The courts in India have always deprecated the arbitrary use of power of arrest and it affects the liberty of a person directly. On few occasions now even after considering PV Ramana Reddy supra case, the Hon’ble High Court of Karnataka,Madhya Pradesh as well as the Hon’ble High Court of Telangana in the matter of Hanumanthappa Pathrera Lakshmana, Nitesh Wadhwani VS State of M.P and in G. Bhaskar Rao granted anticipatory bail in the alleged violation of section 132. The Hon’ble High Court in G.Bhaskar Rao supra was cautious of the fallout of the arrest and observed as follows:
“ ……. 9. In the instant case as per the submission made by Learned Special Public Prosecutor, there is no prima facie case against this petitioner yet, directly indulging in evasion of tax to the tune of 36 crores. Learned Special Public Prosecutor submits that in the course of investigation, if it is found that this petitioner is guilty of evasion of tax, on compliance of section 70 of the GST Act, the petitioner would be arrested and the release of the petitioner under section 438 of the CrPC would hinder the investigation. It is evident from the record and the submissions made by both sides that there is that there is apprehension of arrest of the petitioner for the non-bailable offences alleged in the subject crime. The main accused in the case is the corporate body. The financial matters are being dealt with by the Chief Financial Officer. Furthermore, the petitioner is not liable to pay the taxes imposed by the government from time to time. There is no record to substantiate the prima facie involvement of the petitioner in the subject criminal case. The arrest and detention of the petitioner would damage his reputation.”
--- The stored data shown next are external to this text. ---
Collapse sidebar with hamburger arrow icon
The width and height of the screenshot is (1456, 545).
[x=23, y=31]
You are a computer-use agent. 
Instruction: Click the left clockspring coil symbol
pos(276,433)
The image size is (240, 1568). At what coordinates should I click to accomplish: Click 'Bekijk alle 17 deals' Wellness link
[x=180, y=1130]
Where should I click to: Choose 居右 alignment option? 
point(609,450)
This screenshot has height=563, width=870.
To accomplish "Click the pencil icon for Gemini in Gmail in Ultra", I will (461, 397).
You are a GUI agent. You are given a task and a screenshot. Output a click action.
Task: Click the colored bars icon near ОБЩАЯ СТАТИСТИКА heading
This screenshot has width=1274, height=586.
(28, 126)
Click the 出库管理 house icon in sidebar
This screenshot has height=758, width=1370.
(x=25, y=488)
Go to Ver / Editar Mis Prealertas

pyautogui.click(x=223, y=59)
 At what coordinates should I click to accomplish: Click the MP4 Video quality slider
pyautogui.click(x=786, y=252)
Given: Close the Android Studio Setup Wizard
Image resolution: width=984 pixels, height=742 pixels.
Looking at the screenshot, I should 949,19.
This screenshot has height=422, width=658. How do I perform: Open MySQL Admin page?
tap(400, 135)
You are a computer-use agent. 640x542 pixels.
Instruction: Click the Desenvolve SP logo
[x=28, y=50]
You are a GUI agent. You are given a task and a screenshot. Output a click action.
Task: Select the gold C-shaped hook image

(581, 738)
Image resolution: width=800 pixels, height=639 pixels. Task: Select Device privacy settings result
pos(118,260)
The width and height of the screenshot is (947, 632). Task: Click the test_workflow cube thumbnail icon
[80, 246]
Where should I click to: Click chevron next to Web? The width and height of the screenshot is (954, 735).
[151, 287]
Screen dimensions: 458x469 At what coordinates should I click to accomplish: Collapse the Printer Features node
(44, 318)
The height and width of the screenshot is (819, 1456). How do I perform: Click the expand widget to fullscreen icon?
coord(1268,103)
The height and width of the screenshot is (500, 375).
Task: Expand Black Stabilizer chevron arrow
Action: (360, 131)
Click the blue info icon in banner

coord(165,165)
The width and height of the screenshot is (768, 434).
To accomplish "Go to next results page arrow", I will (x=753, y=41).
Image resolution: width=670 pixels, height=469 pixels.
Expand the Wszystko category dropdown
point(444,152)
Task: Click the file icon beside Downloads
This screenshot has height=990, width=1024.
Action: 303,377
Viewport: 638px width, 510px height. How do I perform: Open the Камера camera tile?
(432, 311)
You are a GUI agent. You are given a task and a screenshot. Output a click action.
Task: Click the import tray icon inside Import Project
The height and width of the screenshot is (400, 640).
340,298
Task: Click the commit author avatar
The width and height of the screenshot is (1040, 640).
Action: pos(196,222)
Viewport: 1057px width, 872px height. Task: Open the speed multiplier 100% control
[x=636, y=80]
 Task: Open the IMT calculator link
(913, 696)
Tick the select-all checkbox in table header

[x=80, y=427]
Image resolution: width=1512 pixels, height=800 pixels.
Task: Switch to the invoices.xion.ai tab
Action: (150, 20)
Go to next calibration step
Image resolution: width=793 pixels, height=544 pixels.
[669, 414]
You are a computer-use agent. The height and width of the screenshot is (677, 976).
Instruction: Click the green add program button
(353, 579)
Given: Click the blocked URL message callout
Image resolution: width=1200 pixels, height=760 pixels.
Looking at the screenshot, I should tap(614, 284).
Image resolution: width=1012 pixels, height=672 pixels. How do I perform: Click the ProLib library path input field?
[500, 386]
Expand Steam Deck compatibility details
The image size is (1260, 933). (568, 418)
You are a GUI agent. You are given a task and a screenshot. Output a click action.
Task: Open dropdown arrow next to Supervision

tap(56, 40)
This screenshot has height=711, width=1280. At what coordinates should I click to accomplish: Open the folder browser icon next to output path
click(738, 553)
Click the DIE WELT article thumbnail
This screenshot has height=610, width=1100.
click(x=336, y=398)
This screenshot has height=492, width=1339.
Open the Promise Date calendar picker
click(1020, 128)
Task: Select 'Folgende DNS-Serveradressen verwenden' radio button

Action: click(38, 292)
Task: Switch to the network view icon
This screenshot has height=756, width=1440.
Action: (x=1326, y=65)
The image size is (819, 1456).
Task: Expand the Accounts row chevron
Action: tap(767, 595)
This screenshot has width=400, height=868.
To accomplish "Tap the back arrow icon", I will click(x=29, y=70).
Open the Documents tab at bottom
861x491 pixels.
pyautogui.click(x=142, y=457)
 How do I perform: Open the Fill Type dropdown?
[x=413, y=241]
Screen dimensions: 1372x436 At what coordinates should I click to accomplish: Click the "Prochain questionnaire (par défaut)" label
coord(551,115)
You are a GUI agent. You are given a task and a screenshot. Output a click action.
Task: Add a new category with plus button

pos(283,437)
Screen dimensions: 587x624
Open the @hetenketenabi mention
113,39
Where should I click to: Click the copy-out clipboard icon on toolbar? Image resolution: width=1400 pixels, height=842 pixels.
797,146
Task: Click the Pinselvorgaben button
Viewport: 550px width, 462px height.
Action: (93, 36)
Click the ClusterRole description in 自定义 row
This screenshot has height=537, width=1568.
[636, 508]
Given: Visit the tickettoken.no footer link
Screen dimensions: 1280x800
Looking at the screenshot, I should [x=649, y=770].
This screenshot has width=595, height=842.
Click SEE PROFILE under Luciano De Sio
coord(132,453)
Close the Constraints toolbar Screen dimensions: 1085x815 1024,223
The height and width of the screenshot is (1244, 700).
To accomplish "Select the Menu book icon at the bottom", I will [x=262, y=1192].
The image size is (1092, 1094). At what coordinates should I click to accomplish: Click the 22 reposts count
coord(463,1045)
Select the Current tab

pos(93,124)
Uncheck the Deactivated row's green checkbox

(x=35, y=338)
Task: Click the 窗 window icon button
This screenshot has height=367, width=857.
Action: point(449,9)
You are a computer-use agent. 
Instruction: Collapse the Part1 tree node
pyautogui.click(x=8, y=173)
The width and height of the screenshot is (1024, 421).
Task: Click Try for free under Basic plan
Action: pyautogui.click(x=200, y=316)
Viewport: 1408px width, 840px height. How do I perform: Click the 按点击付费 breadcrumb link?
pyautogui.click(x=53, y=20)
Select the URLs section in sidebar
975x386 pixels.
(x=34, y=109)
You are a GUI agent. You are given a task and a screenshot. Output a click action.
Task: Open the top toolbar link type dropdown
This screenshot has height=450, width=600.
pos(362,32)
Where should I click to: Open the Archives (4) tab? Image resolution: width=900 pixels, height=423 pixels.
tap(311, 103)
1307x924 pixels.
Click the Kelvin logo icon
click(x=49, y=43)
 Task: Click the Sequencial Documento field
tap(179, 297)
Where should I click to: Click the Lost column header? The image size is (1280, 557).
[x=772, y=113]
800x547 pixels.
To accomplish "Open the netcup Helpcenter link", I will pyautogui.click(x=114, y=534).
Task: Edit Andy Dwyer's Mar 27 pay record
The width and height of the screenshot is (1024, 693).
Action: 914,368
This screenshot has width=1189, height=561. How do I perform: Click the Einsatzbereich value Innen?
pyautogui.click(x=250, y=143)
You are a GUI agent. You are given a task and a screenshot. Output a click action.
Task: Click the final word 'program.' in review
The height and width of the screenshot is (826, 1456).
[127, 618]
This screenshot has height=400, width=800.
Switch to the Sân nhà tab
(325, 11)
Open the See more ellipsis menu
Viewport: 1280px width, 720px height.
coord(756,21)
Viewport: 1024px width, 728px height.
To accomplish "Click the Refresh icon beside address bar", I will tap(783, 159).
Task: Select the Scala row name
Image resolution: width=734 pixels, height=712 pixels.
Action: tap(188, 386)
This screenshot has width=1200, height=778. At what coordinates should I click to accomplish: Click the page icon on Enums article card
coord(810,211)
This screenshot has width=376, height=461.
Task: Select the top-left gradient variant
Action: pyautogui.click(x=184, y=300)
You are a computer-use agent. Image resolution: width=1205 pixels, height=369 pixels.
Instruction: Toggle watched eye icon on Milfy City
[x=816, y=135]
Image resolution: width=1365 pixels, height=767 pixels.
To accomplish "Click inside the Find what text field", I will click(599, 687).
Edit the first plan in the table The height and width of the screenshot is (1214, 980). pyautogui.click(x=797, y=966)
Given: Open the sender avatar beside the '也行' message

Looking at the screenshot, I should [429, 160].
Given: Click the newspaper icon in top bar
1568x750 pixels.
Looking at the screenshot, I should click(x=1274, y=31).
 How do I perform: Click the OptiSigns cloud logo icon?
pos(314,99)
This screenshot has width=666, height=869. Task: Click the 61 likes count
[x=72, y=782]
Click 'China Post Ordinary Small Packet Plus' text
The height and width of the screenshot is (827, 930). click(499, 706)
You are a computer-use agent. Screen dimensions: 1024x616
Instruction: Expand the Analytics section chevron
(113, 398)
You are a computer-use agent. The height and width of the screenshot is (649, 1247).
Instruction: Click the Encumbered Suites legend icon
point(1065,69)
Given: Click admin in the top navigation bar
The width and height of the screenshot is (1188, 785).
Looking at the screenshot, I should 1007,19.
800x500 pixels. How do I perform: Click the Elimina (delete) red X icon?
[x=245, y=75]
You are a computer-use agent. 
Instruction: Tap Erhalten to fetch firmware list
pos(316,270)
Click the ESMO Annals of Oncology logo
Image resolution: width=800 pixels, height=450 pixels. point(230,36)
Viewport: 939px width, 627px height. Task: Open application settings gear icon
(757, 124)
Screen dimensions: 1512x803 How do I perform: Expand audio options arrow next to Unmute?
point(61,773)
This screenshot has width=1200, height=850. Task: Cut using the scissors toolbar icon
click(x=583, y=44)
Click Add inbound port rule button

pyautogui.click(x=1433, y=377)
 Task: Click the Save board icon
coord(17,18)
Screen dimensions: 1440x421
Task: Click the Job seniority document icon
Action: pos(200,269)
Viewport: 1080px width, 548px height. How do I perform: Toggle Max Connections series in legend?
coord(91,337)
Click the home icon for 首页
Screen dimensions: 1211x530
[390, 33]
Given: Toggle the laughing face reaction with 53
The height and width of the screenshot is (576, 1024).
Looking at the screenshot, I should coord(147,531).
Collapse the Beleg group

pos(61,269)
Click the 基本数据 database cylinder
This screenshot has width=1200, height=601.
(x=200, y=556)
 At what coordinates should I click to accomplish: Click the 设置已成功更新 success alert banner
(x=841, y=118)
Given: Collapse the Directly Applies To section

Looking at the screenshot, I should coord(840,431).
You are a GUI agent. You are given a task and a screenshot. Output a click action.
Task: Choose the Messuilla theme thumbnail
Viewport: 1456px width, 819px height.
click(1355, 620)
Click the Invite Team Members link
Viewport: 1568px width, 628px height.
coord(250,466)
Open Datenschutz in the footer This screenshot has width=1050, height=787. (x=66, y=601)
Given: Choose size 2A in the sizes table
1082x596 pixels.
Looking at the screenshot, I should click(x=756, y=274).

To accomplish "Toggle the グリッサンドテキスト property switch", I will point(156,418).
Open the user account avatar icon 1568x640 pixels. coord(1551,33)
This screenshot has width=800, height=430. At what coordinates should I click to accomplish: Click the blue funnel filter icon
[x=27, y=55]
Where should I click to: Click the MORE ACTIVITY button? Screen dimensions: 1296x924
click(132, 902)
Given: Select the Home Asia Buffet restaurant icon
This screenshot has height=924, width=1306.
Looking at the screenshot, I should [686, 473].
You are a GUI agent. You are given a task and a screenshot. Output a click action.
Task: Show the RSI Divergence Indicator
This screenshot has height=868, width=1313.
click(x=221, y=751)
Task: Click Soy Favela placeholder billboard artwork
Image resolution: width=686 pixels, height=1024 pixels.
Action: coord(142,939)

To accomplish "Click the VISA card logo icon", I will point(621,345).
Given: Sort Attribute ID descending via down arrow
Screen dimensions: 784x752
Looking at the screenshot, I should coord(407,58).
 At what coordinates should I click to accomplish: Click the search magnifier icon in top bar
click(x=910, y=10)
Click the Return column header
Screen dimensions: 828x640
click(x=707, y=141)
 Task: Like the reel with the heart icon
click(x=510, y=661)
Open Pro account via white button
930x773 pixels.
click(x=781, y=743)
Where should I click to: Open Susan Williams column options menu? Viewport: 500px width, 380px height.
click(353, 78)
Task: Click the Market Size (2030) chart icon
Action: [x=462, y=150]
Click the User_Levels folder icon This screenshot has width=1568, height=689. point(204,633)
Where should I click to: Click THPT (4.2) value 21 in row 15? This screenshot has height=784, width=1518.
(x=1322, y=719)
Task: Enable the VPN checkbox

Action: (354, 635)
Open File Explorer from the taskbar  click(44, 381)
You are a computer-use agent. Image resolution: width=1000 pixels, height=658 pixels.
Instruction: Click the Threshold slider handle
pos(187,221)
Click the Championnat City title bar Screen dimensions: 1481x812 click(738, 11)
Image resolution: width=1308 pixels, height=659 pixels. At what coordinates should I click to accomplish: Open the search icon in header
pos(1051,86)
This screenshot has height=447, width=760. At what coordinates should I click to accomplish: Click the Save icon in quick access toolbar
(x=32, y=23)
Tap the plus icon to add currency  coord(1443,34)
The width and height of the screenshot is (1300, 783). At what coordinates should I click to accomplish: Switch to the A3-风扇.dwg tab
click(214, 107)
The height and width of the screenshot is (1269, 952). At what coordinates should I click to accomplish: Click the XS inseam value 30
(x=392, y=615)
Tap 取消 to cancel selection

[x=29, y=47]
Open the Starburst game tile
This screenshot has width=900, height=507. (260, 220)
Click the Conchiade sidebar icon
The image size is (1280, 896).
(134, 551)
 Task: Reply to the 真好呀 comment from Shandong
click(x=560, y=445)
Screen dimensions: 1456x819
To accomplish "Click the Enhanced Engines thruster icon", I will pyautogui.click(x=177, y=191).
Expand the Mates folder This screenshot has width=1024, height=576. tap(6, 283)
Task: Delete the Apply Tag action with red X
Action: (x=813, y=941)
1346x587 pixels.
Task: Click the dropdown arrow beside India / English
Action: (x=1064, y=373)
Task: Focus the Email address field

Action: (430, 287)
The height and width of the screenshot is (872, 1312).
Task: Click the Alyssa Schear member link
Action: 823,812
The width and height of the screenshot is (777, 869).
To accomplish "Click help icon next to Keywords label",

Arrest is a stigma on one’s reputation. It affects not only the business of a person rather it ruins the person mentally and physically. The power of arrest is given in the statute to recover the legitimate dues of the government and certainly not intended to be used as a recovery tool by terrorising the business with the threat of arrest. A suitable guideline for arresting of a person is expected from the government urgently otherwise the rampant use of arresting power will only lead in collapsing of the business environment ,which is already at receiving end during this pandemic period.